Germany’s €65.6bn Bayerische Versorgungskammer (BVK), the country’s largest public pension fund, is growing its investments in alternative risk premia, having awarded a mandate to RP Crest for its volatility risk premium fund.
The pension fund will invest in the German investment manager’s sole product, the RP Vega fund, designed to give investors access to the so-called volatility risk premium.
In a statement, RP Crest said the mandate was awarded as part of a tendering out of absolute return mandates.
The size of the mandate has not been disclosed and is confidential, IPE was told.
A minimum investment of €250,000 is required for the fund, with RP Crest stating that the BVK mandate took assets under management in the RP Vega fund to €500m.
As at the end of December 2016, the fund was invested in equities, fixed income and currencies across Europe, North America and Asia.

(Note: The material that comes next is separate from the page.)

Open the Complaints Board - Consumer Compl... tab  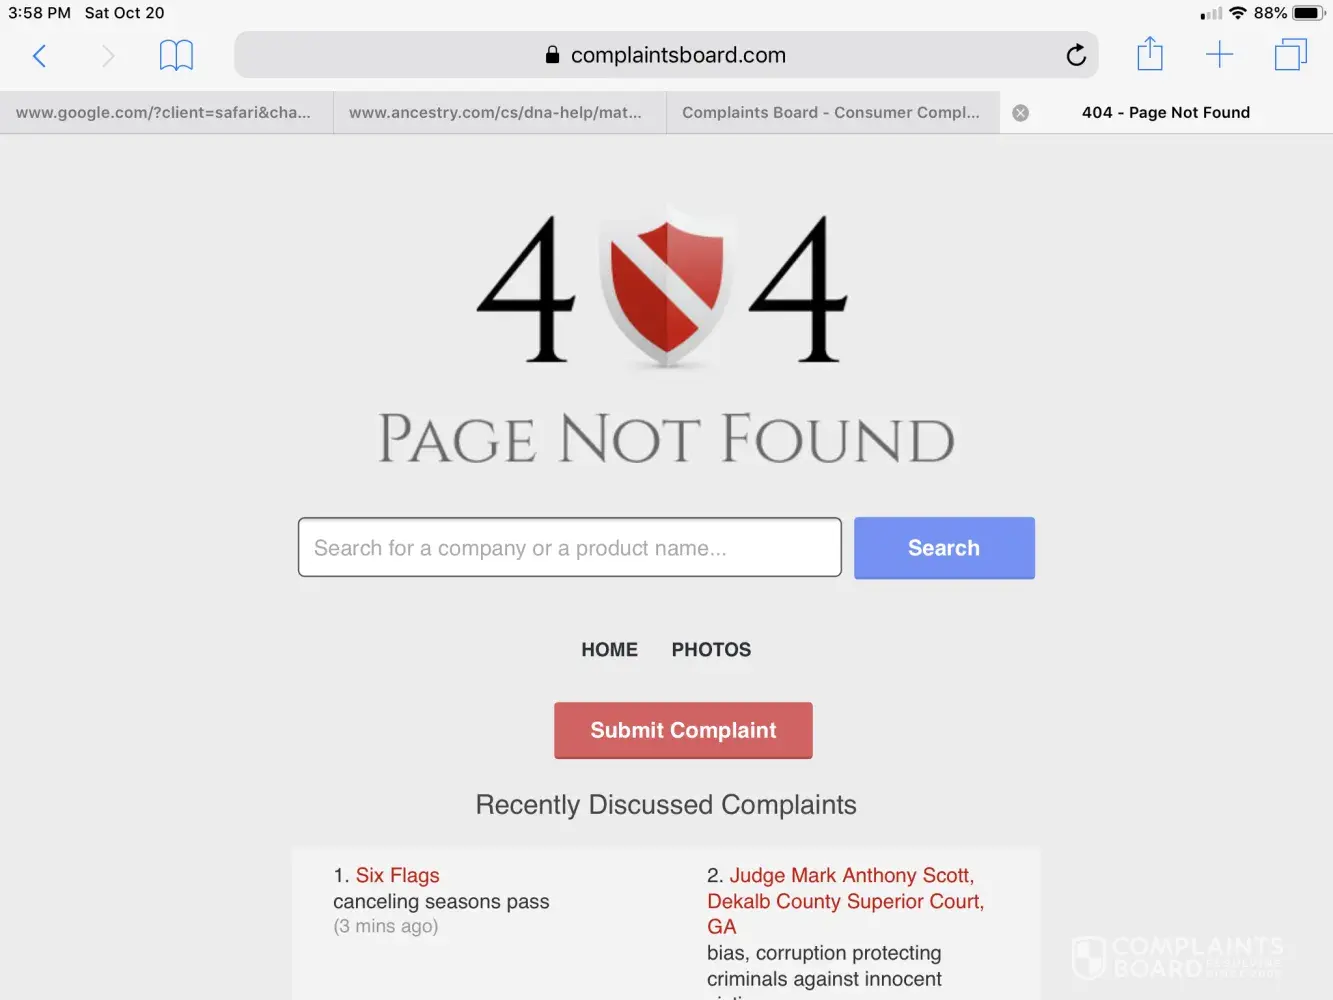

BVK is expanding its involvement in volatility risk premia as a result of the investment in the Vega fund, according to the statement.
It said the asset class was attractive because it offered returns that uncorrelated with the equity and bond markets in the medium term.
Anselm Wagner, head of equity and alternative investments at BVK, said the pension fund made the investment in RP Crest’s fund in the expectation of achieving a yield of at least 4% per annum.
In other news, the funding position of German corporate pension plans improved in the final quarter of 2016 due to an increase in the average discount rate and scheme assets, according to Willis Towers Watson’s German Pension Finance Watch calculations.
The consultancy said the pension funds of companies listed on Germany’s DAX and MDAX stock exchanges were 58.2% and 43.8% funded, respectively, at the end of the year.
The discount rate (Rechnungszins) was 1.8% at the end of 2016, up by 28 basis points from the end of the third quarter but still significantly lower than the level at the end of 2015 (2.5%).
As of the end of 2016, liabilities in the occupational pension schemes were down by 5% and 5.2% for DAX and MDAX companies, respectively, as a result of the higher discount rate, according to the consultancy.
Pension assets across the companies grew by 0.7% and 0.6%, respectively, to reach €242.8bn and €28.6bn as a result of a year-end equity rally.
Thomas Jasper, head of retirement for Western Europe at Willis Towers Watson, said it would be interesting to see how the European Central Bank reacts to higher inflation rates, as this could affect the discount rate.